What is needed: Wherever a picture appears in the data below, omit it, and restate everything else word for word.

Extracted records:
Start of Block
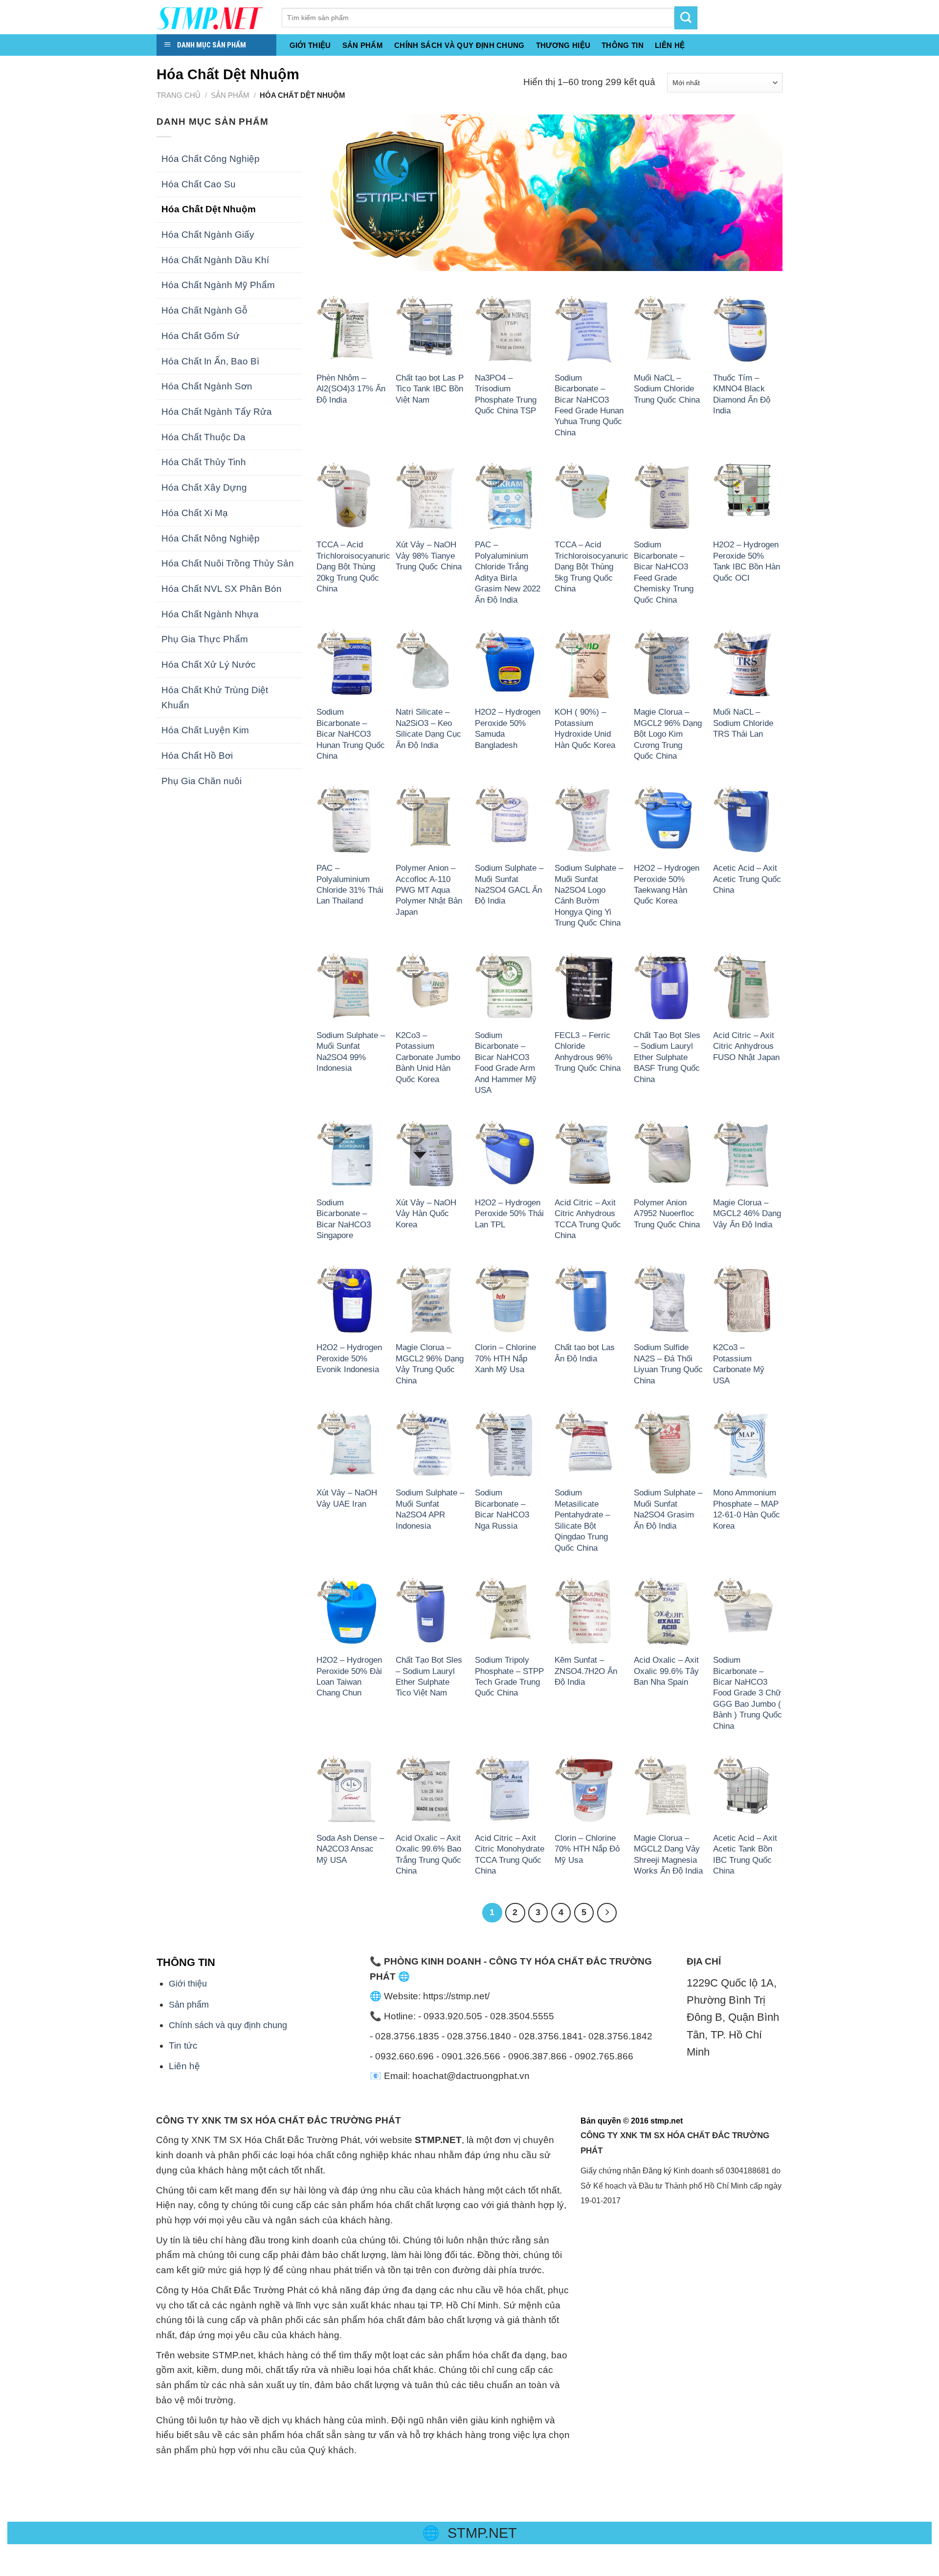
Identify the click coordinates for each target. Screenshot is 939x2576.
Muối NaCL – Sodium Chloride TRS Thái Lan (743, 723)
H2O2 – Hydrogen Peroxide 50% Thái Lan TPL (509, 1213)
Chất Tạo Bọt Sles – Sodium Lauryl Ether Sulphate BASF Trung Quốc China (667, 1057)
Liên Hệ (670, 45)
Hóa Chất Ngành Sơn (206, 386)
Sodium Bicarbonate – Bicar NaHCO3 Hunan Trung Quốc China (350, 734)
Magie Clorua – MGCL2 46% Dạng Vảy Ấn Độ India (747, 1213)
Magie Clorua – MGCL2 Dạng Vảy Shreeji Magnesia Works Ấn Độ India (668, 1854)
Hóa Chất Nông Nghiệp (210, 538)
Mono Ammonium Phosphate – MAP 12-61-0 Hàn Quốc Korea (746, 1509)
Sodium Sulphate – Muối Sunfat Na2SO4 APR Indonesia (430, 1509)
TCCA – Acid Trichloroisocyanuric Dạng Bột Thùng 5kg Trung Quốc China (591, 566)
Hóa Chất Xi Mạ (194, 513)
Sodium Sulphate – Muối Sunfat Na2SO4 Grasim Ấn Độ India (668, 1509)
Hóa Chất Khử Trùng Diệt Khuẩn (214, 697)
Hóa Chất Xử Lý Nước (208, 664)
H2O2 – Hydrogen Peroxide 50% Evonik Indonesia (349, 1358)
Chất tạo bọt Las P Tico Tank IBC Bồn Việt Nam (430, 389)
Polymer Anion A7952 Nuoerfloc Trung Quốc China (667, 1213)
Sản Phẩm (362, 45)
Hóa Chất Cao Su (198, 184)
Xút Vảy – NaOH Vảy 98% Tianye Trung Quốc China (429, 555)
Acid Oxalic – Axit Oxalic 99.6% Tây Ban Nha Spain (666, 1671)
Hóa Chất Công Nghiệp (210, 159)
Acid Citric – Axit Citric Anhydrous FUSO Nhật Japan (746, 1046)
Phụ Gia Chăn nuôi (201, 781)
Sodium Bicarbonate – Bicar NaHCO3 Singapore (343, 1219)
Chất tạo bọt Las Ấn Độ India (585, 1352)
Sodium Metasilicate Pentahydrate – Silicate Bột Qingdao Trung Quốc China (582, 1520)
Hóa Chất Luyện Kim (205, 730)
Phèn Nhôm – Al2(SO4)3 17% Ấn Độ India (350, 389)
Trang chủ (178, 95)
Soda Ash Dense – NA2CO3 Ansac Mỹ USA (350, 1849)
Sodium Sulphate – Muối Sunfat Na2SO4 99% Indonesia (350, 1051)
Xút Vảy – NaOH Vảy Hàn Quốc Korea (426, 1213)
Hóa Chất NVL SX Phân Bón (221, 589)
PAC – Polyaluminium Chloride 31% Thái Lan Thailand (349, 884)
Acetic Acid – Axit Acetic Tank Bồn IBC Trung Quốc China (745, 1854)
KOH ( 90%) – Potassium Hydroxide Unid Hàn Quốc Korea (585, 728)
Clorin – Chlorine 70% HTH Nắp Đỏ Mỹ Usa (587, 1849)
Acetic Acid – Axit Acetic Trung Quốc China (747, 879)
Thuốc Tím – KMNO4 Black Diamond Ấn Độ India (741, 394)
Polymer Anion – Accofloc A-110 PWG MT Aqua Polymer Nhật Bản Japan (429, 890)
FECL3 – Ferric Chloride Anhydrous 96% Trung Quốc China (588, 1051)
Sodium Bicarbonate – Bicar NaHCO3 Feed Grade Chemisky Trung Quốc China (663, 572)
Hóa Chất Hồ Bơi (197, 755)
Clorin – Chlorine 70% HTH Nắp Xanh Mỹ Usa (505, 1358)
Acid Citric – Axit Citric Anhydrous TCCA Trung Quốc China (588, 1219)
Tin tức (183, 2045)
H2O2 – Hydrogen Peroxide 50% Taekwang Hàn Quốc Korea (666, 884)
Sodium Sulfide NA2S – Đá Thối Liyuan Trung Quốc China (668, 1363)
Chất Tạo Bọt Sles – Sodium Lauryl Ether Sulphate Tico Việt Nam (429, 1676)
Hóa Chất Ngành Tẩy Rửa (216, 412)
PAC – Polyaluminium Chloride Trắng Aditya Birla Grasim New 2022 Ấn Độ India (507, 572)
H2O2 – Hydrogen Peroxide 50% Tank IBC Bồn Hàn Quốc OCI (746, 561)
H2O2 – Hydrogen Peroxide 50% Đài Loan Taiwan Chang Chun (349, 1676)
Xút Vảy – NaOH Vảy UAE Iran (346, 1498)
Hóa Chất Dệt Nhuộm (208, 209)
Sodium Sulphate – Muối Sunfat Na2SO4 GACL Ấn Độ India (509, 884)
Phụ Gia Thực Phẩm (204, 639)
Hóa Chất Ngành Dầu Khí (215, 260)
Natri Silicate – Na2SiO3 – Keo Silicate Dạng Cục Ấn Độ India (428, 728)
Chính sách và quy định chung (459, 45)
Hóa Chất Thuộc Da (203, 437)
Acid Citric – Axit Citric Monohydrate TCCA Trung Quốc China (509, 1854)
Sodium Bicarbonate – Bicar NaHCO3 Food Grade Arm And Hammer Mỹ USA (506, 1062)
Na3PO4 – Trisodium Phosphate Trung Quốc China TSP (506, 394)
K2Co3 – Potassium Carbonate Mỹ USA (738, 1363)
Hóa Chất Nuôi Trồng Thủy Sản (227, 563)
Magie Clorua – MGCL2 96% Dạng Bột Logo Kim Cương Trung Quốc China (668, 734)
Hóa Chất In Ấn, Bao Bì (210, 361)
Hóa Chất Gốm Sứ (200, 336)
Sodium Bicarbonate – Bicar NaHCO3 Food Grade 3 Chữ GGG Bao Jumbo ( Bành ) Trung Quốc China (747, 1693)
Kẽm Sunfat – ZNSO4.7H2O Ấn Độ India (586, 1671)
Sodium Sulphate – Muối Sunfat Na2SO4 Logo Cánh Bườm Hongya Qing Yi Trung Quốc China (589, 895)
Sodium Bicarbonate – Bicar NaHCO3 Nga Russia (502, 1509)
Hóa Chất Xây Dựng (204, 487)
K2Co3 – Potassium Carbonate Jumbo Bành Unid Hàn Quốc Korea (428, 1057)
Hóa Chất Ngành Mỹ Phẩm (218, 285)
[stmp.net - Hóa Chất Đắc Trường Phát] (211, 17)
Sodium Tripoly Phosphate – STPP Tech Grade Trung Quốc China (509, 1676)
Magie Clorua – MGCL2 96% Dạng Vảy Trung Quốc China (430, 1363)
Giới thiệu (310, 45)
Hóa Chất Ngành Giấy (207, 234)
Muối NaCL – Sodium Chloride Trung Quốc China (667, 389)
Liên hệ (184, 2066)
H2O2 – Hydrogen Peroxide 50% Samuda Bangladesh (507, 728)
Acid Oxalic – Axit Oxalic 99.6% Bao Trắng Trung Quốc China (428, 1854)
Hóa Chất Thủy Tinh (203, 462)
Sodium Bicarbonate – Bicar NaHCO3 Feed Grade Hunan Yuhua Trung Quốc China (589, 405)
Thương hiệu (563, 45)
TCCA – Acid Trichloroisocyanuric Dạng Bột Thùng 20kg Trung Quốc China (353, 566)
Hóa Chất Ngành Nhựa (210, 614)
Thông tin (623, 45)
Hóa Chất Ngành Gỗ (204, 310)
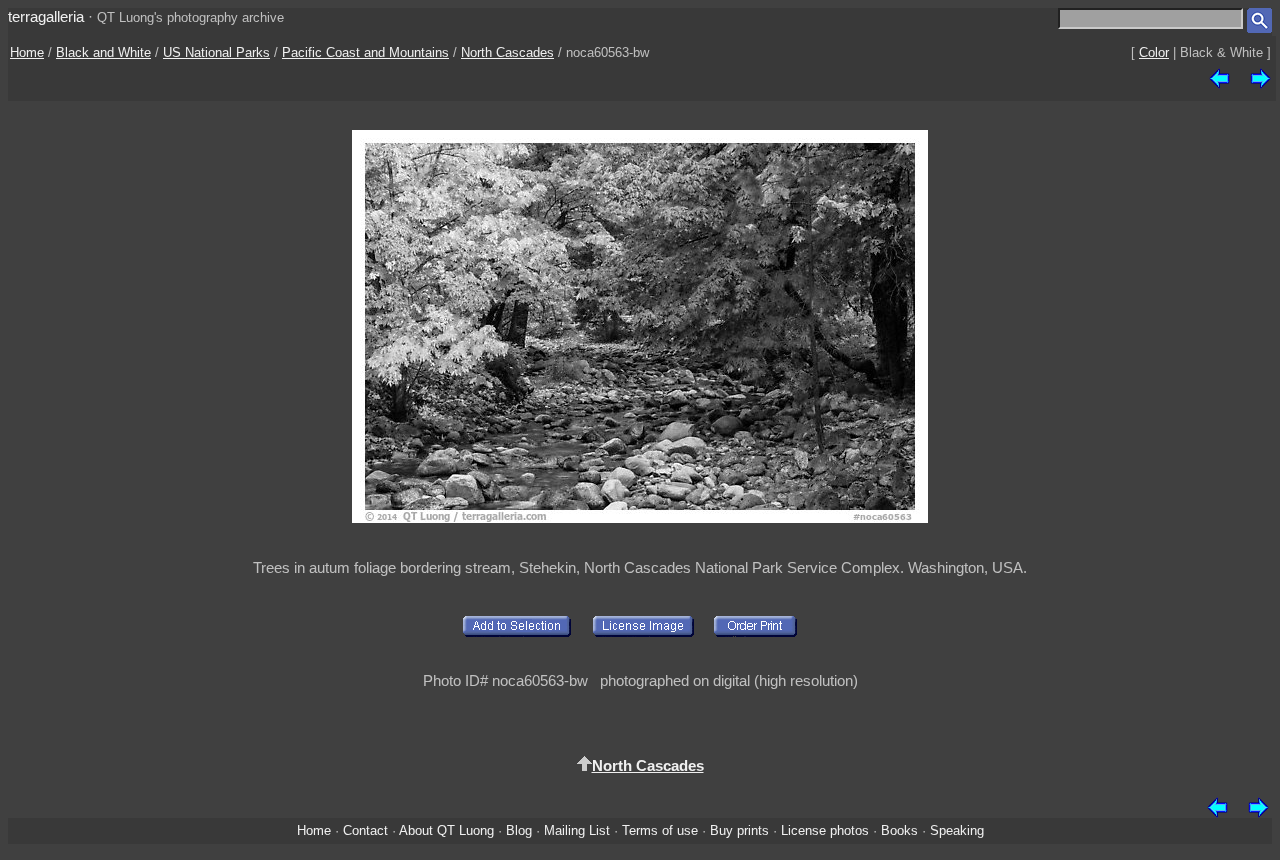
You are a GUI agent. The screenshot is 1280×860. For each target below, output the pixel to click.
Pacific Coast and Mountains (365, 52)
End of Block
Response:
Identify the click coordinates for each target. Screenshot is 939x2576.
Muối NaCL – Sodium Chloride TRS Thái Lan (743, 723)
H2O2 – Hydrogen Peroxide 50% Thái Lan TPL (509, 1213)
Chất Tạo Bọt Sles – Sodium Lauryl Ether Sulphate BASF Trung Quốc China (667, 1057)
Liên Hệ (670, 45)
Hóa Chất Ngành Sơn (206, 386)
Sodium Bicarbonate – Bicar NaHCO3 Hunan Trung Quốc China (350, 734)
Magie Clorua – MGCL2 46% Dạng Vảy Ấn Độ India (747, 1213)
Magie Clorua – MGCL2 Dạng Vảy Shreeji Magnesia Works Ấn Độ India (668, 1854)
Hóa Chất Nông Nghiệp (210, 538)
Mono Ammonium Phosphate – MAP 12-61-0 Hàn Quốc Korea (746, 1509)
Sodium Sulphate – Muối Sunfat Na2SO4 APR Indonesia (430, 1509)
TCCA – Acid Trichloroisocyanuric Dạng Bột Thùng 5kg Trung Quốc China (591, 566)
Hóa Chất Xi Mạ (194, 513)
Sodium Sulphate – Muối Sunfat Na2SO4 Grasim Ấn Độ India (668, 1509)
Hóa Chất Khử Trùng Diệt Khuẩn (214, 697)
Hóa Chất Xử Lý Nước (208, 664)
H2O2 – Hydrogen Peroxide 50% Evonik Indonesia (349, 1358)
Chất tạo bọt Las P Tico Tank IBC Bồn Việt Nam (430, 389)
Polymer Anion A7952 Nuoerfloc Trung Quốc China (667, 1213)
Sản Phẩm (362, 45)
Hóa Chất Cao Su (198, 184)
Xút Vảy – NaOH Vảy 98% Tianye Trung Quốc China (429, 555)
Acid Oxalic – Axit Oxalic 99.6% Tây Ban Nha Spain (666, 1671)
Hóa Chất Công Nghiệp (210, 159)
Acid Citric – Axit Citric Anhydrous FUSO Nhật Japan (746, 1046)
Phụ Gia Chăn nuôi (201, 781)
Sodium Bicarbonate – Bicar NaHCO3 Singapore (343, 1219)
Chất tạo bọt Las Ấn Độ India (585, 1352)
Sodium Metasilicate Pentahydrate – Silicate Bột Qingdao Trung Quốc China (582, 1520)
Hóa Chất Luyện Kim (205, 730)
Phèn Nhôm – Al2(SO4)3 17% Ấn Độ India (350, 389)
Trang chủ (178, 95)
Soda Ash Dense – NA2CO3 Ansac Mỹ USA (350, 1849)
Sodium Sulphate – Muối Sunfat Na2SO4 99% Indonesia (350, 1051)
Xút Vảy – NaOH Vảy Hàn Quốc Korea (426, 1213)
Hóa Chất NVL SX Phân Bón (221, 589)
PAC – Polyaluminium Chloride 31% Thái Lan Thailand (349, 884)
Acetic Acid – Axit Acetic Tank Bồn IBC Trung Quốc China (745, 1854)
KOH ( 90%) – Potassium Hydroxide Unid Hàn Quốc Korea (585, 728)
Clorin – Chlorine 70% HTH Nắp Đỏ Mỹ Usa (587, 1849)
Acetic Acid – Axit Acetic Trung Quốc China (747, 879)
Thuốc Tím – KMNO4 Black Diamond Ấn Độ India (741, 394)
Polymer Anion – Accofloc A-110 PWG MT Aqua Polymer Nhật Bản Japan (429, 890)
FECL3 – Ferric Chloride Anhydrous 96% Trung Quốc China (588, 1051)
Sodium Bicarbonate – Bicar NaHCO3 Feed Grade Chemisky Trung Quốc China (663, 572)
Hóa Chất Hồ Bơi (197, 755)
Clorin – Chlorine 70% HTH Nắp Xanh Mỹ Usa (505, 1358)
Acid Citric – Axit Citric Anhydrous TCCA Trung Quốc China (588, 1219)
Tin tức (183, 2045)
H2O2 – Hydrogen Peroxide 50% Taekwang Hàn Quốc Korea (666, 884)
Sodium Sulfide NA2S – Đá Thối Liyuan Trung Quốc China (668, 1363)
Chất Tạo Bọt Sles – Sodium Lauryl Ether Sulphate Tico Việt Nam (429, 1676)
Hóa Chất Ngành Tẩy Rửa (216, 412)
PAC – Polyaluminium Chloride Trắng Aditya Birla Grasim New 2022 Ấn Độ India (507, 572)
H2O2 – Hydrogen Peroxide 50% Tank IBC Bồn Hàn Quốc OCI (746, 561)
H2O2 – Hydrogen Peroxide 50% Đài Loan Taiwan Chang Chun (349, 1676)
Xút Vảy – NaOH Vảy UAE Iran (346, 1498)
Hóa Chất Dệt Nhuộm (208, 209)
Sodium Sulphate – Muối Sunfat Na2SO4 GACL Ấn Độ India (509, 884)
Phụ Gia Thực Phẩm (204, 639)
Hóa Chất Ngành Dầu Khí (215, 260)
Natri Silicate – Na2SiO3 – Keo Silicate Dạng Cục Ấn Độ India (428, 728)
Chính sách và quy định chung (459, 45)
Hóa Chất Thuộc Da (203, 437)
Acid Citric – Axit Citric Monohydrate TCCA Trung Quốc China (509, 1854)
Sodium Bicarbonate – Bicar NaHCO3 Food Grade Arm And Hammer Mỹ USA (506, 1062)
Na3PO4 – Trisodium Phosphate Trung Quốc China TSP (506, 394)
K2Co3 – Potassium Carbonate Mỹ USA (738, 1363)
Hóa Chất Nuôi Trồng Thủy Sản (227, 563)
Magie Clorua – MGCL2 96% Dạng Bột Logo Kim Cương Trung Quốc China (668, 734)
Hóa Chất In Ấn, Bao Bì (210, 361)
Hóa Chất Gốm Sứ (200, 336)
Sodium Bicarbonate – Bicar NaHCO3 Food Grade 3 Chữ GGG Bao Jumbo ( Bành ) Trung Quốc China (747, 1693)
Kẽm Sunfat – ZNSO4.7H2O Ấn Độ India (586, 1671)
Sodium Sulphate – Muối Sunfat Na2SO4 Logo Cánh Bườm Hongya Qing Yi Trung Quốc China (589, 895)
Sodium Bicarbonate – Bicar NaHCO3 Nga Russia (502, 1509)
Hóa Chất Xây Dựng (204, 487)
K2Co3 – Potassium Carbonate Jumbo Bành Unid Hàn Quốc Korea (428, 1057)
Hóa Chất Ngành Mỹ Phẩm (218, 285)
[stmp.net - Hóa Chất Đắc Trường Phát] (211, 17)
Sodium Tripoly Phosphate – STPP Tech Grade Trung Quốc China (509, 1676)
Magie Clorua – MGCL2 96% Dạng Vảy Trung Quốc China (430, 1363)
Giới thiệu (310, 45)
Hóa Chất Ngành Giấy (207, 234)
Muối NaCL – Sodium Chloride Trung Quốc China (667, 389)
Liên hệ (184, 2066)
H2O2 – Hydrogen Peroxide 50% Samuda Bangladesh (507, 728)
Acid Oxalic – Axit Oxalic 99.6% Bao Trắng Trung Quốc China (428, 1854)
Hóa Chất Thủy Tinh (203, 462)
Sodium Bicarbonate – Bicar NaHCO3 Feed Grade Hunan Yuhua Trung Quốc China (589, 405)
Thương hiệu (563, 45)
TCCA – Acid Trichloroisocyanuric Dạng Bột Thùng 20kg Trung Quốc China (353, 566)
Hóa Chất Ngành Nhựa (210, 614)
Thông tin (623, 45)
Hóa Chất Ngành Gỗ (204, 310)
You are a GUI agent. The screenshot is 1280×860. For each target below, output the pixel to click.
Pacific Coast and Mountains (365, 52)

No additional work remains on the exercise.